Stored data
※ ※ ※

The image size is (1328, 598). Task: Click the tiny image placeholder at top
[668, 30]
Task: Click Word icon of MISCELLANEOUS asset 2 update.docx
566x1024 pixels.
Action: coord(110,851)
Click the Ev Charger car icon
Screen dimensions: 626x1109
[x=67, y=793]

※ ※ ※

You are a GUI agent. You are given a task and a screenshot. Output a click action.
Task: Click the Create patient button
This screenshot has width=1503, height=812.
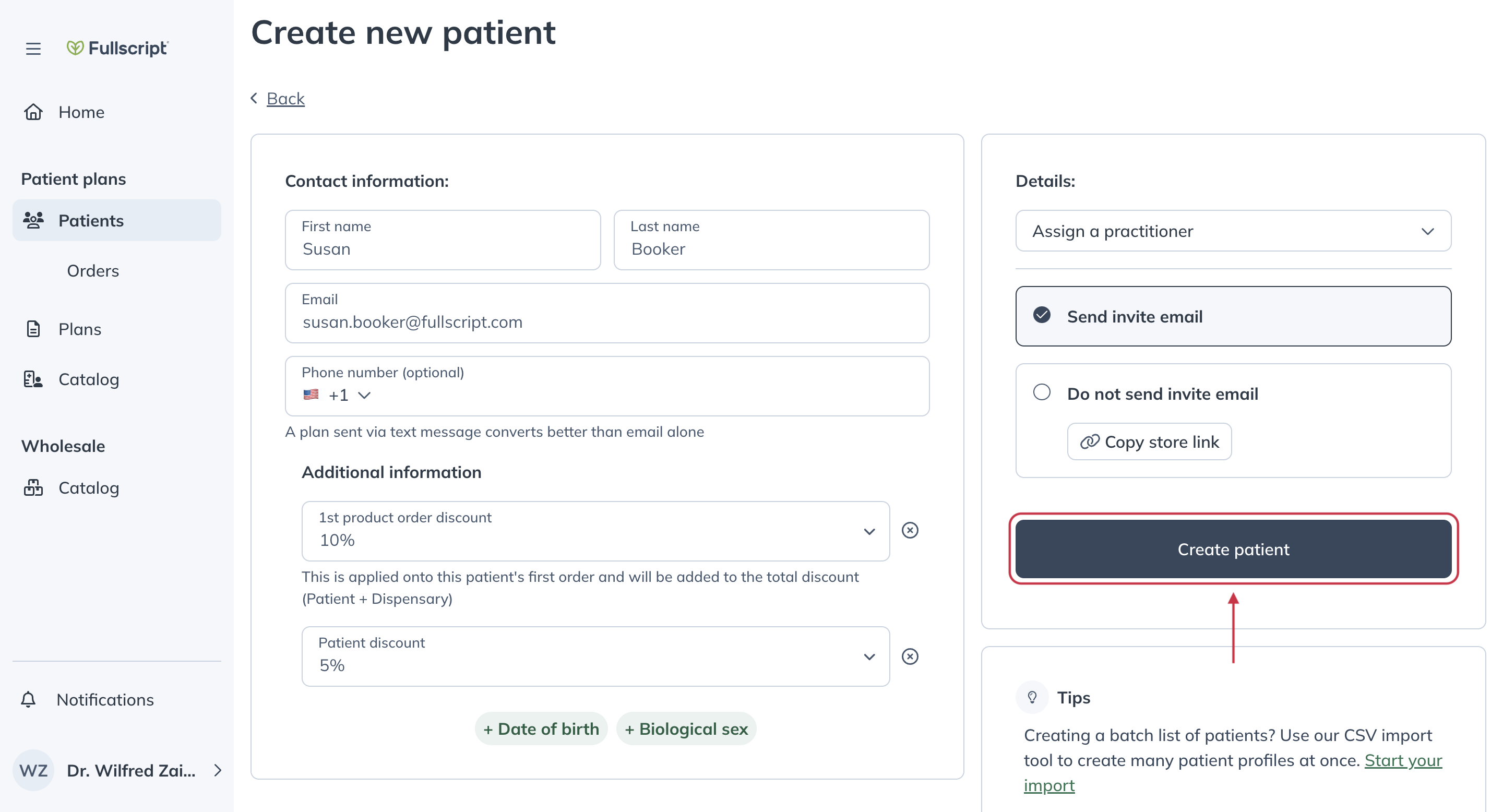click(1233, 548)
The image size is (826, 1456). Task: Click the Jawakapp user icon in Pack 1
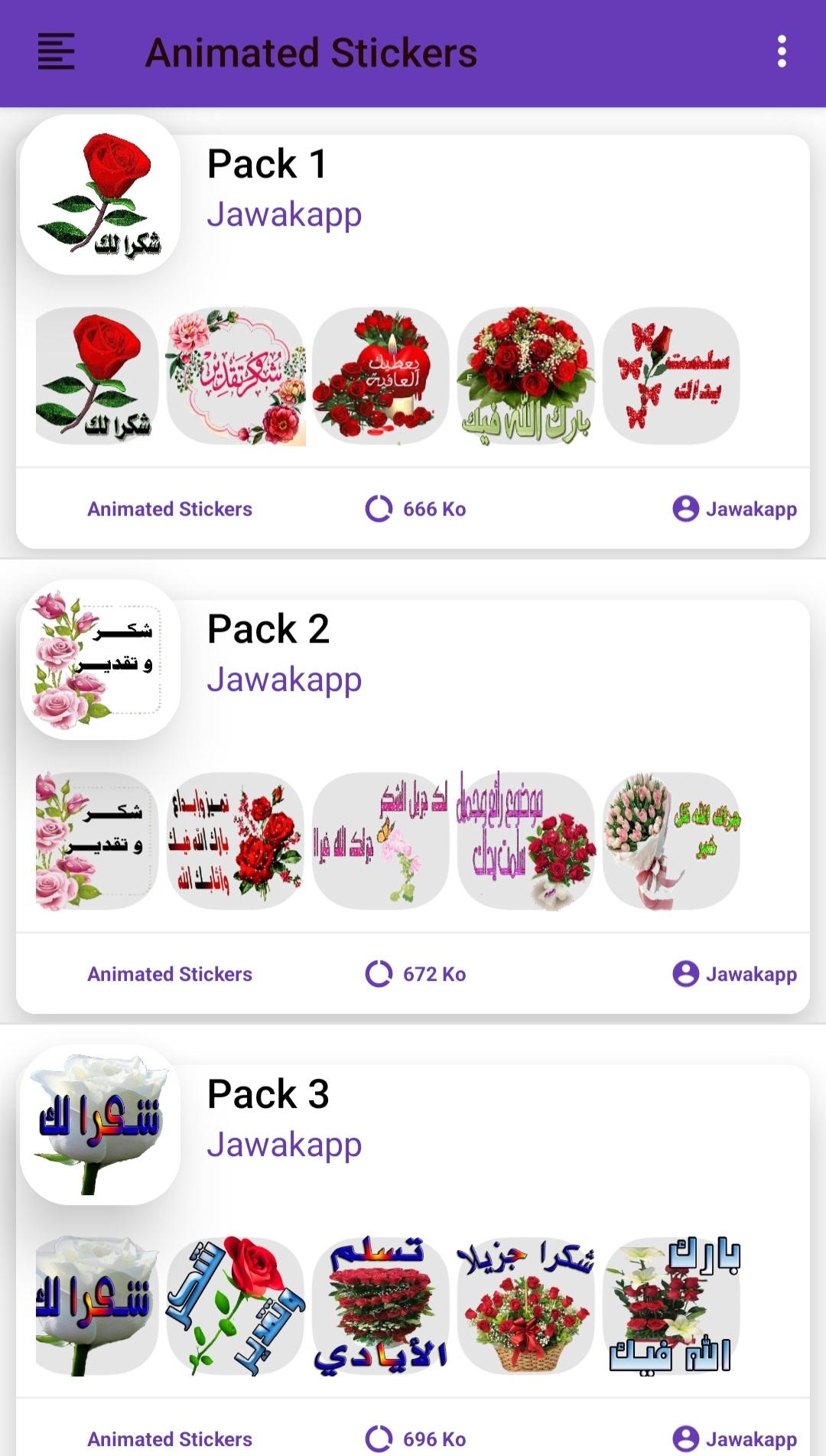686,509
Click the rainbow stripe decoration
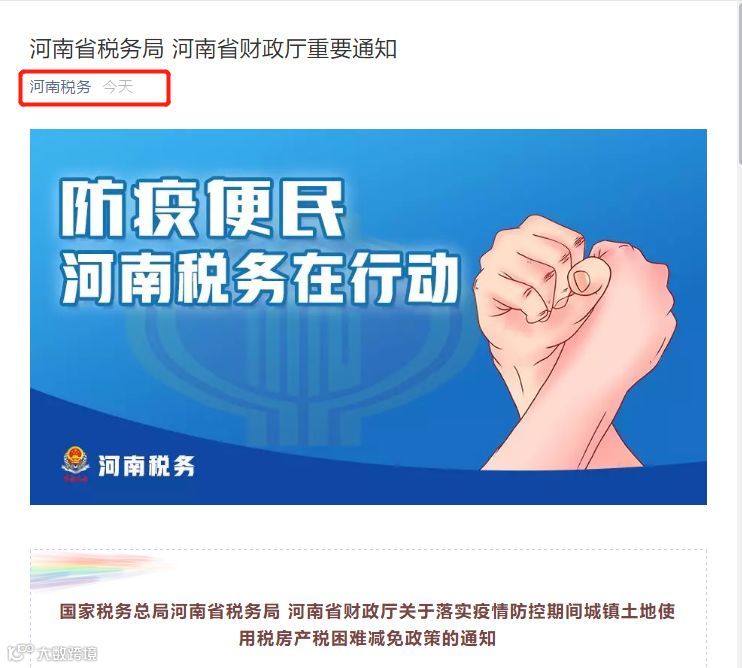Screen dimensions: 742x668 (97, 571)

※ ※ ※

Of the entries above, repeat exactly the lines between the line with "The image size is (1328, 598)." and the line with "Click the Ev Charger car icon", inclusive, and no others.

The image size is (1328, 598). Task: Click the tiny image placeholder at top
[668, 30]
Task: Click Word icon of MISCELLANEOUS asset 2 update.docx
566x1024 pixels.
Action: coord(110,851)
Click the Ev Charger car icon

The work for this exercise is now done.